Jordan Stevens, head coach of the University of Maine football team, works out on the first day of practice in Orono on Aug. 3. Michael G. Seamans/Morning Sentinel

Long, long ago, in a simpler time of regional rivalries and two-bar facemasks, there was a nice little football league called the Yankee Conference. New England’s six state universities vied every fall for regional supremacy in front of big crowds and everyone was happy. 

Changes were minimal for decades. Boston University joined in 1972 and Vermont dropped the sport two years later. But everyone stayed happy. 

Then came the 1980s and the mid-Atlantic invasion. Delaware. Richmond. Villanova. Schools with bigger fan bases and more money. These dudes meant business.

The ’90s saw the arrival of James Madison, Willam & Mary and Northeastern. (In all fairness, the Huskies had been trying to join for years and should have been added long before.) In less than a decade, the quaint little league had bulked up to 12 teams. Not everyone was happy, especially after the mid-Atlantic teams started to dominate.

Teams came. Teams went. The Yankee Conference name went kaput after the ’96 season when the Atlantic 10 Conference decided to get into the football game. Then the Coastal Athletic Association took over, and the league lineup was rarely the same in consecutive seasons. (What, you don’t remember Georgia State’s year in the league?) What was once the “Yankee” Conference had been taken over by the Deep South.

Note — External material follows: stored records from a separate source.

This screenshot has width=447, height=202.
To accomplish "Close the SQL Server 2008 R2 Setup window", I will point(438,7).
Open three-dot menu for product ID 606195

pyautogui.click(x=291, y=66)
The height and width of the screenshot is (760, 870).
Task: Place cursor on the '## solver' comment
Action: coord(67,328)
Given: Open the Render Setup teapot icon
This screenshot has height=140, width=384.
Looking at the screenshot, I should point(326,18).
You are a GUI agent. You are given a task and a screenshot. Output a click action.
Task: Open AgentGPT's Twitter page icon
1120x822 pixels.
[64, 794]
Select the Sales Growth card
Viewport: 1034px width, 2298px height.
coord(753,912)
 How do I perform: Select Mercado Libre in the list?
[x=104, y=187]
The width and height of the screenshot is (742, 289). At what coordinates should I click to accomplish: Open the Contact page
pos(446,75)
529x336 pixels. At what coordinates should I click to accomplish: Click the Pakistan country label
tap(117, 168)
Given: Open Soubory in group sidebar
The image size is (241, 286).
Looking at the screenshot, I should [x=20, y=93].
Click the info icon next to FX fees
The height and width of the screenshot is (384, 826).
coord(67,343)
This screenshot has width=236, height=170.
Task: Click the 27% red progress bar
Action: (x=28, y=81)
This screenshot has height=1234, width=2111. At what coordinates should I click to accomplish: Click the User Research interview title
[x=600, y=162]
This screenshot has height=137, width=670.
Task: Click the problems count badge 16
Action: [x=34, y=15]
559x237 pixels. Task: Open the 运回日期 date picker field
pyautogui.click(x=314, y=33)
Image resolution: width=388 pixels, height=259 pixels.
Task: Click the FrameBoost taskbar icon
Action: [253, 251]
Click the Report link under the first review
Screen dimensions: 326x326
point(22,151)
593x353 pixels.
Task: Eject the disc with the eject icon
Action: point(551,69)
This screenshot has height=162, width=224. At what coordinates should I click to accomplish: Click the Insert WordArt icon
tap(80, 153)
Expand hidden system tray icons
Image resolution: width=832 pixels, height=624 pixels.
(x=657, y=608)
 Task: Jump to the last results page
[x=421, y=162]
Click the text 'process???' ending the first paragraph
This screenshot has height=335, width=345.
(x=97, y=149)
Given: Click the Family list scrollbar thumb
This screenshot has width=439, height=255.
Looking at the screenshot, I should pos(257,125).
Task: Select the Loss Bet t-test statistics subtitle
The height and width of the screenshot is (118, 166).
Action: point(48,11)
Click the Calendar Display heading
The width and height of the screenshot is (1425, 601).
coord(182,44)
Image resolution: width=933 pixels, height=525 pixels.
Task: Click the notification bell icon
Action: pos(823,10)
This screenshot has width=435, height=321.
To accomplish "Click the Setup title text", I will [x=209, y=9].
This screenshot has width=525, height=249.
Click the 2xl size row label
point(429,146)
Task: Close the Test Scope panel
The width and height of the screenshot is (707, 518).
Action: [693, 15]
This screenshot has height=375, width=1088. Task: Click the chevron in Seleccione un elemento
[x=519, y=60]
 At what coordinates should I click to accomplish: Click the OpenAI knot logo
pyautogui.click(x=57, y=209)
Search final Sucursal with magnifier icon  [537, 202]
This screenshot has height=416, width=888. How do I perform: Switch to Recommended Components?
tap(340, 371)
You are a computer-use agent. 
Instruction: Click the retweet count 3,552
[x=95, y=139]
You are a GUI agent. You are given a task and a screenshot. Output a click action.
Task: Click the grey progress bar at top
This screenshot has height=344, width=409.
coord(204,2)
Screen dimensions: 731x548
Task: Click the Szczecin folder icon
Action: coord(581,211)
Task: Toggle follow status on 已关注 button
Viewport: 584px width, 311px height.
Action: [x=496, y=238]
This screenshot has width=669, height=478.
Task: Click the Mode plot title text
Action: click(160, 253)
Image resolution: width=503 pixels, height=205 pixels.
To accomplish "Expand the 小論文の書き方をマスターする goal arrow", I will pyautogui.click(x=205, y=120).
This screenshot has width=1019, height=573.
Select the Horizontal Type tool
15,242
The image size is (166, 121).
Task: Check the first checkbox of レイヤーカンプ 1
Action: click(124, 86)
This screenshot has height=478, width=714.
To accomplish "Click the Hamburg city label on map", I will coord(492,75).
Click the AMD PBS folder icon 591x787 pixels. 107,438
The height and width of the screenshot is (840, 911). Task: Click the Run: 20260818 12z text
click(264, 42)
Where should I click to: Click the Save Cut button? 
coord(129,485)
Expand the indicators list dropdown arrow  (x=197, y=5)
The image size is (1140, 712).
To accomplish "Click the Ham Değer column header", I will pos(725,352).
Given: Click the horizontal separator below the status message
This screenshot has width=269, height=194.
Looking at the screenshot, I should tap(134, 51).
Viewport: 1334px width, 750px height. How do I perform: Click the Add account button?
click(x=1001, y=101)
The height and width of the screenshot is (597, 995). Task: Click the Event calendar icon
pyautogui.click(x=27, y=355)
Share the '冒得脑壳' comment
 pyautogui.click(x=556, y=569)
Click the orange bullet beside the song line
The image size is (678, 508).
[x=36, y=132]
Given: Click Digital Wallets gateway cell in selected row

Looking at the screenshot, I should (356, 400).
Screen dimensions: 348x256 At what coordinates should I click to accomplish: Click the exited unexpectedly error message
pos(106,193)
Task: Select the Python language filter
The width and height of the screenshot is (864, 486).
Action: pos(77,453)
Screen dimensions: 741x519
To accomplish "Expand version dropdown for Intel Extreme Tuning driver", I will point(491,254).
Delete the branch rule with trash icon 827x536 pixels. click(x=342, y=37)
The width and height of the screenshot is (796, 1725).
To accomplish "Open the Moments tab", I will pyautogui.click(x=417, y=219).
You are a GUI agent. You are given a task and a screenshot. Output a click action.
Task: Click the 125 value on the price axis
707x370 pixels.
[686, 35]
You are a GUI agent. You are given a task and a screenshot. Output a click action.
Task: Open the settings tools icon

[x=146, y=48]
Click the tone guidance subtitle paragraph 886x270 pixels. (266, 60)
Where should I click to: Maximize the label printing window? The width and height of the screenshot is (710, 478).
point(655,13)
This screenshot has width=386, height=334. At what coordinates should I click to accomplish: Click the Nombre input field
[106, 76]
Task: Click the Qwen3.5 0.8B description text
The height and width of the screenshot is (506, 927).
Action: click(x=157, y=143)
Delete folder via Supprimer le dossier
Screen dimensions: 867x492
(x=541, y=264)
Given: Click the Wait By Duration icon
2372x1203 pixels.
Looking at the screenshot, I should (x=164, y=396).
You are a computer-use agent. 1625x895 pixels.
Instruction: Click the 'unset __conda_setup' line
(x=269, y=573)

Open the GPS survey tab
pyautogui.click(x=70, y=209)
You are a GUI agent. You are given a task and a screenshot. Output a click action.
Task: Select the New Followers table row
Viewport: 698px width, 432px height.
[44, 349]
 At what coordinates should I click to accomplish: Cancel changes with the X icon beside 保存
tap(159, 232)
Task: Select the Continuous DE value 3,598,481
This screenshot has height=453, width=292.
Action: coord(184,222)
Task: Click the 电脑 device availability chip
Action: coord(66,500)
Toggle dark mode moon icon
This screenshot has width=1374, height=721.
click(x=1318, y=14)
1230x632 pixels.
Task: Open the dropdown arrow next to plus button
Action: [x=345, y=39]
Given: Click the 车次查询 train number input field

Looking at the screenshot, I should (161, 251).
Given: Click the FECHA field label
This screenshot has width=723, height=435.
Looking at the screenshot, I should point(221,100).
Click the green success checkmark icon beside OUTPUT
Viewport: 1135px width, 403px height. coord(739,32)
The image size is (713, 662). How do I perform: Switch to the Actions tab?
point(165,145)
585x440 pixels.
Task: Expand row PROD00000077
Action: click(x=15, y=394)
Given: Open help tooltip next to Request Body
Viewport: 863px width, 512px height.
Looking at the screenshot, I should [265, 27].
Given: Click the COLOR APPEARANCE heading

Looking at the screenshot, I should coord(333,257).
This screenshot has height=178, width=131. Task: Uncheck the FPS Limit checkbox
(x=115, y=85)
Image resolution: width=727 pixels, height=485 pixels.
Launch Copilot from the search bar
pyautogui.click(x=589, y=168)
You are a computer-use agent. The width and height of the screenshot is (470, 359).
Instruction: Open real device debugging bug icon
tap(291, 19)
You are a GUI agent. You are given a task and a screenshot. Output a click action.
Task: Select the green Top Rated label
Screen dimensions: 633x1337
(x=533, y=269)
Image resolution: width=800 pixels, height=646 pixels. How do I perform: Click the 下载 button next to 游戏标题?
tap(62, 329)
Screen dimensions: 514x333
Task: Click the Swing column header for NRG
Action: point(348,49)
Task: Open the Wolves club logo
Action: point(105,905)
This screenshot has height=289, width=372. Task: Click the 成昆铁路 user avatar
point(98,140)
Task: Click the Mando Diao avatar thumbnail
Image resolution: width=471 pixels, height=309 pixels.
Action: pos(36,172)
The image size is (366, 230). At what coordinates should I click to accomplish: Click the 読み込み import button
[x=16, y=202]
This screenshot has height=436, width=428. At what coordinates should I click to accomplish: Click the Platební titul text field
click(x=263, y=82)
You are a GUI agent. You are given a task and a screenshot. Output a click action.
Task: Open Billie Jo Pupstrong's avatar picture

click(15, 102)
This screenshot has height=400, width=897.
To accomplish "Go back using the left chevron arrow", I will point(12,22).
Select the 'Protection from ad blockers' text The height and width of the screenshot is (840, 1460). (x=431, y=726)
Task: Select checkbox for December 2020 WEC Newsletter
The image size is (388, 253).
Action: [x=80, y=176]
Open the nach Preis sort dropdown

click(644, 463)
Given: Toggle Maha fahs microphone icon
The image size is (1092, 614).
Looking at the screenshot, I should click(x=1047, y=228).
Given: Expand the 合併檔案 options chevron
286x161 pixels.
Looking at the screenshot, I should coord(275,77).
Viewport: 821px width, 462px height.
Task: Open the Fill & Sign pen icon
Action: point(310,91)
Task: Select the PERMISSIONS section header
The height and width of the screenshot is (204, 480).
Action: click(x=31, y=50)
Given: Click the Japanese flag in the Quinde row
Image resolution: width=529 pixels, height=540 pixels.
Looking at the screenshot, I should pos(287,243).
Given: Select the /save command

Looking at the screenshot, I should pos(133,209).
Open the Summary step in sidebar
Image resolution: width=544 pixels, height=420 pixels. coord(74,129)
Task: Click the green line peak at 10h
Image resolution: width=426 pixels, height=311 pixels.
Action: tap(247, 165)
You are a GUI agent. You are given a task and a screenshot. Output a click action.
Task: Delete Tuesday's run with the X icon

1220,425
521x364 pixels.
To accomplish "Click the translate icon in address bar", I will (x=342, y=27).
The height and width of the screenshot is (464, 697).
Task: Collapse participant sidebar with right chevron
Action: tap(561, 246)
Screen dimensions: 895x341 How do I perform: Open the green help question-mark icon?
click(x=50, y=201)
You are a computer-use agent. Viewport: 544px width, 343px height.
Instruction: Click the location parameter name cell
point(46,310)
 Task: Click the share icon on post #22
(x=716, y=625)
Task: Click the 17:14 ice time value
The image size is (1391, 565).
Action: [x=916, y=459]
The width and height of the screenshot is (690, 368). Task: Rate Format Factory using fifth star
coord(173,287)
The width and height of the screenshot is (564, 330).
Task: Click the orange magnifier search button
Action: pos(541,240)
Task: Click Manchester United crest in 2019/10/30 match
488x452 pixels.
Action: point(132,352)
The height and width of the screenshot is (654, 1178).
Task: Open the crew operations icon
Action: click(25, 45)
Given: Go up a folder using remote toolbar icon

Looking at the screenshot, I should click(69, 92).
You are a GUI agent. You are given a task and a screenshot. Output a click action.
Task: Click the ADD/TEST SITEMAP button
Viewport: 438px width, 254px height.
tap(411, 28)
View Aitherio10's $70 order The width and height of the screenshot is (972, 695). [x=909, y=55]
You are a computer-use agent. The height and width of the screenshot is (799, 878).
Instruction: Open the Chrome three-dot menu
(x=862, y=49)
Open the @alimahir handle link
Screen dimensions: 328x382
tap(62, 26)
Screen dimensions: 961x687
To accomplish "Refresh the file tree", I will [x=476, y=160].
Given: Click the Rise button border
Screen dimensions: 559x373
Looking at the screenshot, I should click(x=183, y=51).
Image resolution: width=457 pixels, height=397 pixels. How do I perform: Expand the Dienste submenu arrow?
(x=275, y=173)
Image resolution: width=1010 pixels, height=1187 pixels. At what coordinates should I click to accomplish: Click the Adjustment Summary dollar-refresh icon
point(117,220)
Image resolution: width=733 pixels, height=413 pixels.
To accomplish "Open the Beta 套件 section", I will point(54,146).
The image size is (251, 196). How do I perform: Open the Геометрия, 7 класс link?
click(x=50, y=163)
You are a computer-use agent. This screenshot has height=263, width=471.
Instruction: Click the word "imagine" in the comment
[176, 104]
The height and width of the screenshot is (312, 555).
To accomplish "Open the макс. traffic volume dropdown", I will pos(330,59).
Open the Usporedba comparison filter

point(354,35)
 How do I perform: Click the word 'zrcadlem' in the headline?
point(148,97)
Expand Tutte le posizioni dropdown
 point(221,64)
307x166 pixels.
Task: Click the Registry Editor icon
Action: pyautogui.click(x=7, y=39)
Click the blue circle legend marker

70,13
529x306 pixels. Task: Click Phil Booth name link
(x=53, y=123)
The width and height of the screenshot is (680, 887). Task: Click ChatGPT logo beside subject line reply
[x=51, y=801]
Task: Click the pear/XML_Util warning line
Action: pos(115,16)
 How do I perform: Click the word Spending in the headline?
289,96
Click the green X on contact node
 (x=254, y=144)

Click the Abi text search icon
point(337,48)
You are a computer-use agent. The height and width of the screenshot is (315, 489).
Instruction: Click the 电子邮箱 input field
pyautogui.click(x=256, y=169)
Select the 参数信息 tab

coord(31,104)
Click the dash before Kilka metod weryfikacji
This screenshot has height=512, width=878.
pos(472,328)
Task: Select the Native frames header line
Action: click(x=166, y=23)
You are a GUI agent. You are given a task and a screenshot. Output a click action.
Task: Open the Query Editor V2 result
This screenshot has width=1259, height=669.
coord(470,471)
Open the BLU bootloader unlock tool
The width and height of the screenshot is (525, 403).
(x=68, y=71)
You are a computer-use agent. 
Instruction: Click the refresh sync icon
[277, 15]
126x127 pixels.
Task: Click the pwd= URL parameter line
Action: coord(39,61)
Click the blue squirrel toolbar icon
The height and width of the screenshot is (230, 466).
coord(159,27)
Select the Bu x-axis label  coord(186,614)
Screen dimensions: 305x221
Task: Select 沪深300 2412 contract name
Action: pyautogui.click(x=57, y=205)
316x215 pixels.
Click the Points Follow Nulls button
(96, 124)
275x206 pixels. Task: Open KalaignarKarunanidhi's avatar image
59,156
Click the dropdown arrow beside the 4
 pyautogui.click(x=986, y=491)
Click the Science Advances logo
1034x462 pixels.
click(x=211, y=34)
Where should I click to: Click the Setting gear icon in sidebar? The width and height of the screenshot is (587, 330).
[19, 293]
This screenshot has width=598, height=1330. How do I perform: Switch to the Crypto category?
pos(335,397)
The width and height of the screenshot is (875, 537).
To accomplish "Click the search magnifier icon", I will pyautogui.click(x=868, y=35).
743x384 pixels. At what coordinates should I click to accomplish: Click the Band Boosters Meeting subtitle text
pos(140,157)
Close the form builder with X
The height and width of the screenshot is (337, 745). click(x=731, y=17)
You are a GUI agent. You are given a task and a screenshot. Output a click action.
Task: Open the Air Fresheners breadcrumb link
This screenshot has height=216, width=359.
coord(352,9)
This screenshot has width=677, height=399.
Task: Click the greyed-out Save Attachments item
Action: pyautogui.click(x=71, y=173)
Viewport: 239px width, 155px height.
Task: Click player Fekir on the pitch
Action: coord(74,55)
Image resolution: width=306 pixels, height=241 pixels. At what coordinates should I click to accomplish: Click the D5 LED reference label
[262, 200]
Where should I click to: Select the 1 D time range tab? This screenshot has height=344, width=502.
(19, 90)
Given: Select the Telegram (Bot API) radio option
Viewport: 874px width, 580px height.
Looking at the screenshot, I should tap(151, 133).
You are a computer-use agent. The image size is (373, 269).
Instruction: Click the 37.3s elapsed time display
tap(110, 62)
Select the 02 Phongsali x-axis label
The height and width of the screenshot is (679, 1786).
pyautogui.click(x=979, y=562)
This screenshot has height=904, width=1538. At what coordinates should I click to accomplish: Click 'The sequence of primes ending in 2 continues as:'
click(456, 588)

Last week, the CAA voted to admit Rhode Island’s Bryant University  as a football-only member beginning in 2024. One one hand, this is a good move because it gives the league a badly needed northeastern presence. On the other hand, it means the CAA will have 16 teams, only three of which — Maine, New Hampshire and Rhode Island — are “old school” Yankee Conference members. The current lineup is an eclectic mix of state schools, private institutions and HBCUs, but it’s also more bloated than an episode of “ESPN College Gameday.”

Maybe megaconferences work in the Football Bowl Subdivision football factories, but do we really need them at the lower-stakes Football Championship Subdivision level?

No. And this is where the America East Conference can step in and save the day.

The America East, of course, is the longtime home of University of Maine sports, along with familiar rivals such as New Hampshire and Albany and newbies such as Bryant. Those four schools also field CAA football teams. See where I’m going? 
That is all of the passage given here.